Voilà une délibération qui a fait l'unanimité. Le conseil municipal d'Arles a voté, jeudi 11 juin, une subvention exceptionnelle de 18 000€ pour financer la remise en état d'un tronçon de la digue à la mer permettant de se rendre à la plage de Beauduc, entre Salin-de-Giraud et les Saintes-Maries de la Mer.
Beauduc, pour ceux qui ne connaissent pas, c'est la Camargue à l'état sauvage. Un petit coin de paradis où les Arlésiens (mais pas uniquement) venaient camper l'été en famille ou vivre dans des cabanons sans débourser un centime. Si l'Etat a décidé de détruire les cabanons il y a 20 ans, le souvenir est toujours vivace dans les esprits, et beaucoup d'Arlésiens continuent à venir s'y baigner aux premières chaleurs estivales, prenant le risque d'y laisser leur bas de caisse. C'est aussi devenu l'un des spots préférés des kitesurfeurs dans la région. Ils y pratiquent leur sport toute l'année.
Mais voilà, le chemin en terre qui mène à ce petit coin de paradis "est dans un état pitoyable" assure Pierre Raviol, rapporteur de la délibération, et président du Symadrem (Syndicat mixte interrégional d'aménagement des digues du delta du Rhône et de la mer) qui a la gestion de la digue à la mer (propriété du Conservatoire du littoral). Le Symadrem abondera la subvention municipale de 7 714€, et se chargera de l'exécution des travaux.
Cette digue du secteur de Beauduc est située dans un environnement naturel sensible, où elle joue un rôle essentiel dans la préservation des équilibres hydrauliques et écologiques de la Camargue en limitant les intrusions marines et en protégeant les espaces naturels, les usages traditionnels ainsi que les infrastructures existantes.
Des travaux d'urgence
Construite sous Napoléon III, en 1856, entre le Petit Rhône et le Grand Rhône, cet ouvrage ancien présente de nombreuses faiblesses.

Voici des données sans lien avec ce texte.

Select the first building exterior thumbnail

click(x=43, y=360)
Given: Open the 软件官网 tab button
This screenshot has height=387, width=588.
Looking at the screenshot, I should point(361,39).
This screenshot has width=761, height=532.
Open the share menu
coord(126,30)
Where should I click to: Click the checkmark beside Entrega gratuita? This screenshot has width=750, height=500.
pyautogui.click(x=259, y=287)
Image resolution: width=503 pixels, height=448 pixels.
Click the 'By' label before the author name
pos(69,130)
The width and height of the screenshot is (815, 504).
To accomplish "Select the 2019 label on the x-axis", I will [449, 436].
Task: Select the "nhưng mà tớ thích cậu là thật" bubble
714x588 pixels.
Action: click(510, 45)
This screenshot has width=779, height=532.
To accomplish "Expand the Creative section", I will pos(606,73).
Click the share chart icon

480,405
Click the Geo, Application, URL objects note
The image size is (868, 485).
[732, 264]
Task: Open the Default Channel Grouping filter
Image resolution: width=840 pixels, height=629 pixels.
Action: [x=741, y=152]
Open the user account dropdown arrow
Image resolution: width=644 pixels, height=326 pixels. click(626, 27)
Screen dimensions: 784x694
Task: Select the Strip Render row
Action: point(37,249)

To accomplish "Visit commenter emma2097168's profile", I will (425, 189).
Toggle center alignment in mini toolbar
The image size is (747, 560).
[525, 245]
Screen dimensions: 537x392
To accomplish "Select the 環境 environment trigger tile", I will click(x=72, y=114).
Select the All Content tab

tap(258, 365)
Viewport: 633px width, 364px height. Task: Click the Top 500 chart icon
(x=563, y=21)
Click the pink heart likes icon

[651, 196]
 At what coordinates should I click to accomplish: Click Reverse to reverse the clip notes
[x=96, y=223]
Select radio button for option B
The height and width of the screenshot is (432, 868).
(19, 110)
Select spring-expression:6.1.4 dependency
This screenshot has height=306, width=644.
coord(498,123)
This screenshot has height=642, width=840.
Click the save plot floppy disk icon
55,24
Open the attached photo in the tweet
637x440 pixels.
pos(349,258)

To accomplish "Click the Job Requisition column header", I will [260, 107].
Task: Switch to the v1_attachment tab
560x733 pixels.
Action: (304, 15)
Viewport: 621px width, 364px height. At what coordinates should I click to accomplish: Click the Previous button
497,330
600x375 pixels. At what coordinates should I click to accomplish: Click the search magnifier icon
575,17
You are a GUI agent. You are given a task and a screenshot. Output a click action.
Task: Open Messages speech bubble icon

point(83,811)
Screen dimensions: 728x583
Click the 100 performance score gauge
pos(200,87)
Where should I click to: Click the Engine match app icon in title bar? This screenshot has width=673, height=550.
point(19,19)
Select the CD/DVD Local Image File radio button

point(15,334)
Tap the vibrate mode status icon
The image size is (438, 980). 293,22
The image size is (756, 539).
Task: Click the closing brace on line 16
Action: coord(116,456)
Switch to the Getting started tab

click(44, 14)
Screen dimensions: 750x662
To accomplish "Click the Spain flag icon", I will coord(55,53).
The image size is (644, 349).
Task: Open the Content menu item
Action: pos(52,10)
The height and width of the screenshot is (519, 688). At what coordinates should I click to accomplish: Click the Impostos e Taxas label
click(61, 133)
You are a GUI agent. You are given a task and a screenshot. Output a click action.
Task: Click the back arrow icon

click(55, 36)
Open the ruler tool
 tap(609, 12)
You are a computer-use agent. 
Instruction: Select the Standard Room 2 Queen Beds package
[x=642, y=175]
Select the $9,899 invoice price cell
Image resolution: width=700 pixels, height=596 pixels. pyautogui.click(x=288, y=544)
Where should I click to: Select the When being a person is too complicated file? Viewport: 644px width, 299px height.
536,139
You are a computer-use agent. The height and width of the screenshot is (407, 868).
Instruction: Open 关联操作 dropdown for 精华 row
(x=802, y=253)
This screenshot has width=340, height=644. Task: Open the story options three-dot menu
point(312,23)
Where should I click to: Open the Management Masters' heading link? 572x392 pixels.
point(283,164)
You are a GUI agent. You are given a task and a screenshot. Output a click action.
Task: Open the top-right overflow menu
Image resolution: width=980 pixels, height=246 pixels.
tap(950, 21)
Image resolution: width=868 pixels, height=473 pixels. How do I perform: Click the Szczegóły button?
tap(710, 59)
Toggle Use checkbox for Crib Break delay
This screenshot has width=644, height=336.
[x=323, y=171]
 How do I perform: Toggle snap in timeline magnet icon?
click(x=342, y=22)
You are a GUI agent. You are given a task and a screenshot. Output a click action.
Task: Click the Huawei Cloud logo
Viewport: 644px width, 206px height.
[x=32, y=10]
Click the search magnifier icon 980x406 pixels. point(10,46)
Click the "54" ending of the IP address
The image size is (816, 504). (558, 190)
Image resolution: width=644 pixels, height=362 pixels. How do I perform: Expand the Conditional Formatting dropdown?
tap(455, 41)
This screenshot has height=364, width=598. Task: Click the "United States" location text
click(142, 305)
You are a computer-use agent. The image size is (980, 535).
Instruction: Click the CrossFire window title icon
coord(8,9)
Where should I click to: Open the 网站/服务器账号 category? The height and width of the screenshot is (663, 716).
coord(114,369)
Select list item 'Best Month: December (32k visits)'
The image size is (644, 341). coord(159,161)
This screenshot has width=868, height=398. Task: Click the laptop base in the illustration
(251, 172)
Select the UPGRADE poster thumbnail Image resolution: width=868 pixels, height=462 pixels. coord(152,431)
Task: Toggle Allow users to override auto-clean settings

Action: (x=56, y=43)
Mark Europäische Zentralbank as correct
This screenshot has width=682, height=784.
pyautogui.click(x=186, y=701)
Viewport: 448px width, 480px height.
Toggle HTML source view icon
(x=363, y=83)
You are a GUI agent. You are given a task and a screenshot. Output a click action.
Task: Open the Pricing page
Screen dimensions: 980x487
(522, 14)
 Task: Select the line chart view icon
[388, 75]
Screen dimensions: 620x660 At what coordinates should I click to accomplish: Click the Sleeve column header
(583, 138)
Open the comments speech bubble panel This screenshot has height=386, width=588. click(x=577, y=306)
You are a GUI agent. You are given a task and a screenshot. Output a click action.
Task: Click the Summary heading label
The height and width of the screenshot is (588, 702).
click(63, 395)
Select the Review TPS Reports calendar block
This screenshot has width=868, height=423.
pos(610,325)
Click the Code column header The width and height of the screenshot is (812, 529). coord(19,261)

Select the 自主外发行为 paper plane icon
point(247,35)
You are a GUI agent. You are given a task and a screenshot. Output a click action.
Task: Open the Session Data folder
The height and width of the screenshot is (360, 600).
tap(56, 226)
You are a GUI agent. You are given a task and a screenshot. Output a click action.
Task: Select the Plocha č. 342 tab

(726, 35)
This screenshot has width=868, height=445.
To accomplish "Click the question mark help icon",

D'importants travaux seront à réaliser à terme pour protéger les habitants et les activités de la montée inexorable du niveau de la mer liée au changement climatique. Mais, dès à présent, il convient de lancer des travaux d'urgence sur une portion de 4 km complètement dégradée par les intempéries.
Mener des travaux avant l'été pour rendre le chemin carrossable et permettre l'accès à la plage de Beauduc est une priorité selon le maire d'Arles, Patrick de Carolis. "Nous voyons bien que se profile une volonté politique de limiter l'accès au littoral. Moi je pense que tous les Français doivent avoir accès à la mer. Il faut en même temps protéger l'environnement, la biodiversité. C'est le projet à venir, que l'on doit définir avec tous les acteurs* que l'on trouve en Camargue et qui ont parfois des avis, des missions, des objectifs contradictoires. Pour Beauduc, nous voulons juste une remise en état de la route, qui sera probablement à refaire chaque année, mais il faut le faire sans abîmer la nature".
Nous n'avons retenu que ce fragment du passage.